## Activity
Please reproduce the full listing exactly, with nothing added.

## Dataset records

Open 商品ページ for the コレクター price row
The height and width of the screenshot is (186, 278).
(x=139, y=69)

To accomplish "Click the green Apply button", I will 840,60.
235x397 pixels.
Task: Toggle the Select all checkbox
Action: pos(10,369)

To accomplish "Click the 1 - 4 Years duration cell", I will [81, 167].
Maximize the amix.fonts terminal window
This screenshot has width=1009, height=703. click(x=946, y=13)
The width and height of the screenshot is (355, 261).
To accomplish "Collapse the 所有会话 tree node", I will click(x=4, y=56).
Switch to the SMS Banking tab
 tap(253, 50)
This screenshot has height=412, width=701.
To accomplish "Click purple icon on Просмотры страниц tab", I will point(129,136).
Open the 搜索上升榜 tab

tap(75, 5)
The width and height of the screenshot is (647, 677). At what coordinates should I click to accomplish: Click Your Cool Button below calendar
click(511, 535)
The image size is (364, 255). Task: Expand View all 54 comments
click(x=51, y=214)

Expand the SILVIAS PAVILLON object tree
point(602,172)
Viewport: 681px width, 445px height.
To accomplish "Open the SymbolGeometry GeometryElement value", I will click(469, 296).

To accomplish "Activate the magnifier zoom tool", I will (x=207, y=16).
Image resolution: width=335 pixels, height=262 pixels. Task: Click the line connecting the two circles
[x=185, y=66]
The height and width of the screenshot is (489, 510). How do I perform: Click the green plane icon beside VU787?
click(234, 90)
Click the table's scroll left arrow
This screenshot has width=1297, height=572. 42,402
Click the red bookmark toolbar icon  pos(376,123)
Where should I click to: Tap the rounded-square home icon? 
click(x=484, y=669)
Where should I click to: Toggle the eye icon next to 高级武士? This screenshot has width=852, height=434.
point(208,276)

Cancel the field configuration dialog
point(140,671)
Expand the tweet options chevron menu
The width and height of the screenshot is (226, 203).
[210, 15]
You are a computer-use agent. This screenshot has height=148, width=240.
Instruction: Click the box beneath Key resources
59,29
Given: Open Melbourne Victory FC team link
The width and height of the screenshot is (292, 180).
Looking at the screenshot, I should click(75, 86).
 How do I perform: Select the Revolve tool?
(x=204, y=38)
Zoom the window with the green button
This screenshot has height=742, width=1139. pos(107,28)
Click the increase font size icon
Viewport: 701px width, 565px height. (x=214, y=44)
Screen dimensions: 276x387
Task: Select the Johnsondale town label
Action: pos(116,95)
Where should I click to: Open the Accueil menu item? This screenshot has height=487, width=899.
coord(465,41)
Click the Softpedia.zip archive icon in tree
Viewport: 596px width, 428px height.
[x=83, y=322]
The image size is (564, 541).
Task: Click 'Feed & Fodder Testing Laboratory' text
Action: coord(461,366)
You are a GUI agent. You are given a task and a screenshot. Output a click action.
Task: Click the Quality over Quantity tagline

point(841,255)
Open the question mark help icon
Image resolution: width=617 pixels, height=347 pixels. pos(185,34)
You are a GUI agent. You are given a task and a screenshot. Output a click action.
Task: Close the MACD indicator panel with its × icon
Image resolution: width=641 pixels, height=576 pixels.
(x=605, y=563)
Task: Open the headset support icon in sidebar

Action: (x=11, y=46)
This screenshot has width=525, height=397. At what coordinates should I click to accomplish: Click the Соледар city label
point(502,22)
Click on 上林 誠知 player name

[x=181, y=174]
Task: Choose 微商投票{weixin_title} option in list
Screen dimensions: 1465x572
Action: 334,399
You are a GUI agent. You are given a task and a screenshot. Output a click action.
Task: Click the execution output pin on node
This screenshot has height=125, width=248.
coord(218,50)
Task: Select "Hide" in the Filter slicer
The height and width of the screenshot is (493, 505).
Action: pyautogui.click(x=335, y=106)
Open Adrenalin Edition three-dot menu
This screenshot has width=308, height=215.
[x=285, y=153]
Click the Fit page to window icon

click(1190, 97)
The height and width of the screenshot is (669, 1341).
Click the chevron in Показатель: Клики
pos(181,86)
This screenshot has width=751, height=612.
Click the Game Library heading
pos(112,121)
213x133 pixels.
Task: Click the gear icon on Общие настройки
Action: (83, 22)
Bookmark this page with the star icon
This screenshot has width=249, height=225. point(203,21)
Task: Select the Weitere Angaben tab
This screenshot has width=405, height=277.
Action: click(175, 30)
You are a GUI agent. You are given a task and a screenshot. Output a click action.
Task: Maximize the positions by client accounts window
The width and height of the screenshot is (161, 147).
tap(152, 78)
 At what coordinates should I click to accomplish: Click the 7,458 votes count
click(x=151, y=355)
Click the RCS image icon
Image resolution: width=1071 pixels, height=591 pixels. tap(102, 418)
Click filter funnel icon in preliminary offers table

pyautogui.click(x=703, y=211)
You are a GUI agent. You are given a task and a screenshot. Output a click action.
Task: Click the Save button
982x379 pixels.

## Task solution
Open 商品ページ for the コレクター price row
The height and width of the screenshot is (186, 278).
(x=139, y=69)

To accomplish "Click the green Apply button", I will 840,60.
235x397 pixels.
Task: Toggle the Select all checkbox
Action: pos(10,369)

To accomplish "Click the 1 - 4 Years duration cell", I will [81, 167].
Maximize the amix.fonts terminal window
This screenshot has width=1009, height=703. click(x=946, y=13)
The width and height of the screenshot is (355, 261).
To accomplish "Collapse the 所有会话 tree node", I will click(x=4, y=56).
Switch to the SMS Banking tab
 tap(253, 50)
This screenshot has height=412, width=701.
To accomplish "Click purple icon on Просмотры страниц tab", I will point(129,136).
Open the 搜索上升榜 tab

tap(75, 5)
The width and height of the screenshot is (647, 677). At what coordinates should I click to accomplish: Click Your Cool Button below calendar
click(511, 535)
The image size is (364, 255). Task: Expand View all 54 comments
click(x=51, y=214)

Expand the SILVIAS PAVILLON object tree
point(602,172)
Viewport: 681px width, 445px height.
To accomplish "Open the SymbolGeometry GeometryElement value", I will click(469, 296).

To accomplish "Activate the magnifier zoom tool", I will (x=207, y=16).
Image resolution: width=335 pixels, height=262 pixels. Task: Click the line connecting the two circles
[x=185, y=66]
The height and width of the screenshot is (489, 510). How do I perform: Click the green plane icon beside VU787?
click(234, 90)
Click the table's scroll left arrow
This screenshot has width=1297, height=572. 42,402
Click the red bookmark toolbar icon  pos(376,123)
Where should I click to: Tap the rounded-square home icon? 
click(x=484, y=669)
Where should I click to: Toggle the eye icon next to 高级武士? This screenshot has width=852, height=434.
point(208,276)

Cancel the field configuration dialog
point(140,671)
Expand the tweet options chevron menu
The width and height of the screenshot is (226, 203).
[210, 15]
You are a computer-use agent. This screenshot has height=148, width=240.
Instruction: Click the box beneath Key resources
59,29
Given: Open Melbourne Victory FC team link
The width and height of the screenshot is (292, 180).
Looking at the screenshot, I should click(75, 86).
 How do I perform: Select the Revolve tool?
(x=204, y=38)
Zoom the window with the green button
This screenshot has height=742, width=1139. pos(107,28)
Click the increase font size icon
Viewport: 701px width, 565px height. (x=214, y=44)
Screen dimensions: 276x387
Task: Select the Johnsondale town label
Action: pos(116,95)
Where should I click to: Open the Accueil menu item? This screenshot has height=487, width=899.
coord(465,41)
Click the Softpedia.zip archive icon in tree
Viewport: 596px width, 428px height.
[x=83, y=322]
The image size is (564, 541).
Task: Click 'Feed & Fodder Testing Laboratory' text
Action: coord(461,366)
You are a GUI agent. You are given a task and a screenshot. Output a click action.
Task: Click the Quality over Quantity tagline

point(841,255)
Open the question mark help icon
Image resolution: width=617 pixels, height=347 pixels. pos(185,34)
You are a GUI agent. You are given a task and a screenshot. Output a click action.
Task: Close the MACD indicator panel with its × icon
Image resolution: width=641 pixels, height=576 pixels.
(x=605, y=563)
Task: Open the headset support icon in sidebar

Action: (x=11, y=46)
This screenshot has width=525, height=397. At what coordinates should I click to accomplish: Click the Соледар city label
point(502,22)
Click on 上林 誠知 player name

[x=181, y=174]
Task: Choose 微商投票{weixin_title} option in list
Screen dimensions: 1465x572
Action: 334,399
You are a GUI agent. You are given a task and a screenshot. Output a click action.
Task: Click the execution output pin on node
This screenshot has height=125, width=248.
coord(218,50)
Task: Select "Hide" in the Filter slicer
The height and width of the screenshot is (493, 505).
Action: pyautogui.click(x=335, y=106)
Open Adrenalin Edition three-dot menu
This screenshot has width=308, height=215.
[x=285, y=153]
Click the Fit page to window icon

click(1190, 97)
The height and width of the screenshot is (669, 1341).
Click the chevron in Показатель: Клики
pos(181,86)
This screenshot has width=751, height=612.
Click the Game Library heading
pos(112,121)
213x133 pixels.
Task: Click the gear icon on Общие настройки
Action: (83, 22)
Bookmark this page with the star icon
This screenshot has width=249, height=225. point(203,21)
Task: Select the Weitere Angaben tab
This screenshot has width=405, height=277.
Action: click(175, 30)
You are a GUI agent. You are given a task and a screenshot. Output a click action.
Task: Maximize the positions by client accounts window
The width and height of the screenshot is (161, 147).
tap(152, 78)
 At what coordinates should I click to accomplish: Click the 7,458 votes count
click(x=151, y=355)
Click the RCS image icon
Image resolution: width=1071 pixels, height=591 pixels. tap(102, 418)
Click filter funnel icon in preliminary offers table

pyautogui.click(x=703, y=211)
You are a GUI agent. You are given a task and a screenshot. Output a click action.
Task: Click the Save button
982x379 pixels.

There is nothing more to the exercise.